Exercise instructions:
A – Print the passage of the medical career story from "Regina offered to" up to and including "the picture shows)".
B – Give what follows in the medical career story, picking up after its final sentence.

Source text:
※ ※ ※

Regina offered to paint my story and it was months before I could pull together some photographs and sit down to articulate my personal journey in healthcare but that all came together a few weeks ago, almost in time for another walking gallery gathering. With so much going on Regina knew what she was going to paint but had not (as the picture shows)
 managed to download it quite yet

My journey to medical school and joining an honorable and privileged profession started when I was still at school and I remember the seminal moment that made me realize this was the pathway I wanted to take:


I was visiting my older brother in London we exited from Victoria rail station just as somebody had been run over by a bus. I watched as my brother pushed his way to the front of the crowd and he stooped own while very one watched - he was a doctor and knew what to do. As I stood on the sidelines watching I realized that I want to be doing rather than watching


I was a very young medical student and while I enjoyed medical school there was no doubting the fact that I was dealing with something that was really quite unique and challenging emotionally. Life and death was part of normal clinical activities and shortly after my 22 birthday I graduated


I have been heard to joke that the TV Series Doogie Howser was modeled on me as that was some years later - he was also the original blogger.




My Story
Running Out of Time


Practicing medicine in the United Kingdom in the national health service which while delivering great care placed an enormous burden on the people delivering that care. The environment was challenging, especially for a young junior doctor and I found myself questioning what I'd let myself in for. My first clinical job I worked 132 hours per week, I had Tuesday and Thursday evening off. At the time, that was the norm and all of my colleagues had the same work schedule as I did and I noticed that my senior colleagues not only had that working schedule but also took on more clinical responsibility. My weekends were hellacious, waking up on Friday morning and not finishing until Monday evening. I shared the work with a colleague and friend by the name of Niamh Anson. We would share the on-call work and split the activities, with one of us covering wards and the other covering the emergency department admissions.

※ ※ ※

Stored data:
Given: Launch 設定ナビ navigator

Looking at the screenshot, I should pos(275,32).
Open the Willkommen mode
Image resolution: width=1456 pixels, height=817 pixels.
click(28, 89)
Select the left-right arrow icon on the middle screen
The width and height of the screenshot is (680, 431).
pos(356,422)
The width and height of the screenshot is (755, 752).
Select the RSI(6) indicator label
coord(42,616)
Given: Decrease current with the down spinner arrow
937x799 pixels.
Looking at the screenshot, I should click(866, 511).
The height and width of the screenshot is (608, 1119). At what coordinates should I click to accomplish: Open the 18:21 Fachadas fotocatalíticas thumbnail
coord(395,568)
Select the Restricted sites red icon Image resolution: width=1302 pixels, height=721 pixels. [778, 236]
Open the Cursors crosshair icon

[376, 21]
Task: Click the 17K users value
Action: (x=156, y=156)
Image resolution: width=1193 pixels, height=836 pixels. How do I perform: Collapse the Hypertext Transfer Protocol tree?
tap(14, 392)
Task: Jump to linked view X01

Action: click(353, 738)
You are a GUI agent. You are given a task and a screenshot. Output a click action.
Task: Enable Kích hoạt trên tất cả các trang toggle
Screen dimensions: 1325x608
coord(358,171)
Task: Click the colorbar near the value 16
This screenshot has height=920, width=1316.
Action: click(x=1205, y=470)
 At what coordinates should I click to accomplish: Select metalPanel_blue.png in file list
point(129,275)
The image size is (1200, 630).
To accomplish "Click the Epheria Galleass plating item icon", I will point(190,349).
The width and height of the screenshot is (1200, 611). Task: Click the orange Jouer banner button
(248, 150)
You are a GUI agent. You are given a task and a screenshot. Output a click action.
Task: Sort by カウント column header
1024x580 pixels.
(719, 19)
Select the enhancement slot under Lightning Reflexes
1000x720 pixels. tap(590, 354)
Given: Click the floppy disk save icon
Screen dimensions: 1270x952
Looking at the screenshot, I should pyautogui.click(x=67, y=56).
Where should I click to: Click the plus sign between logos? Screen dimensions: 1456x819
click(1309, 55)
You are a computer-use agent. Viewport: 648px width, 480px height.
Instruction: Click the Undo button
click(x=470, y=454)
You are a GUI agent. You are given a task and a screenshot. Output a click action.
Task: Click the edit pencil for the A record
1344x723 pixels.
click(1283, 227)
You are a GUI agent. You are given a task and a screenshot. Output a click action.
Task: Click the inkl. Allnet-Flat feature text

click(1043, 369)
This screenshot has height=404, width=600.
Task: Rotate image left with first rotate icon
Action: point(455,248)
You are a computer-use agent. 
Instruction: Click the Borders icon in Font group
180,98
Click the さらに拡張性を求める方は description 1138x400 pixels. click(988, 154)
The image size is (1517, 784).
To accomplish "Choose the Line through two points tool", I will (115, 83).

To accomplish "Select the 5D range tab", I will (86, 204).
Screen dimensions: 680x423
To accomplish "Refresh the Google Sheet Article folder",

※ ※ ※

Expected outputs:
A –
Regina offered to paint my story and it was months before I could pull together some photographs and sit down to articulate my personal journey in healthcare but that all came together a few weeks ago, almost in time for another walking gallery gathering. With so much going on Regina knew what she was going to paint but had not (as the picture shows)

B –
The constant and chronic sleep deprivation took its toll and I repeatedly questioned the job I was doing and indeed whether I was even safe. The nurses proved to be our saving grace and several occasions when we made mistakes through simple tiredness they caught these mistakes and quietly corrected or prevented our errors. I don't remember a single time of being on call when I wasn't up most of the night and typically at leas every hour. Rarely did this not require a visit to either the ward or the emergency department. Many the time, I would walk from my living quarters to the emergency department angry at the system that would place such a burden on anyone and wondering if there was something wrong with me.

On one particular day my two team members were not at the hospital. Niamh was on holiday, one which had been booked many weeks ago but as is normally the case medical staffing had failed as usual to find replacement. By two in the afternoon, the emergency department had 17 patients waiting to be seen by me, there was a patient in intensive care on a ventilator that was having problems, and the cardiac care unit had a patient that was having a lignocaine reaction. I reached breaking point and called medical staffing, and told them I was quitting. Their reaction, humorous in hindsight but at the time not, was to tell me that my contract did not allow for me to quit. Fortunately the ward sister from the cardiac care unit intervened and quietly called my two attending's. The next thing I knew I received a call from one of them asking me to meet him in the emergency department. I thought my career was over and proceeded down to meet him expecting to be blasted and read the riot act. I was pleasantly surprised to find my two consultants there stuck into seeing patients and helping me out. One of them admitted all of the patients in the ED department while the other dealt with the patient on the intensive care unit in the coronary care unit.

Between us we were able to triage and treat all the patients by the end of the afternoon. Even now as I think back to that story I still find myself quite emotional about the experience and support from two outstanding individuals. They rounded it out by insisting that we went to the local pub for a drink (non-alcholic of course) and listened to me and provided counsel and support.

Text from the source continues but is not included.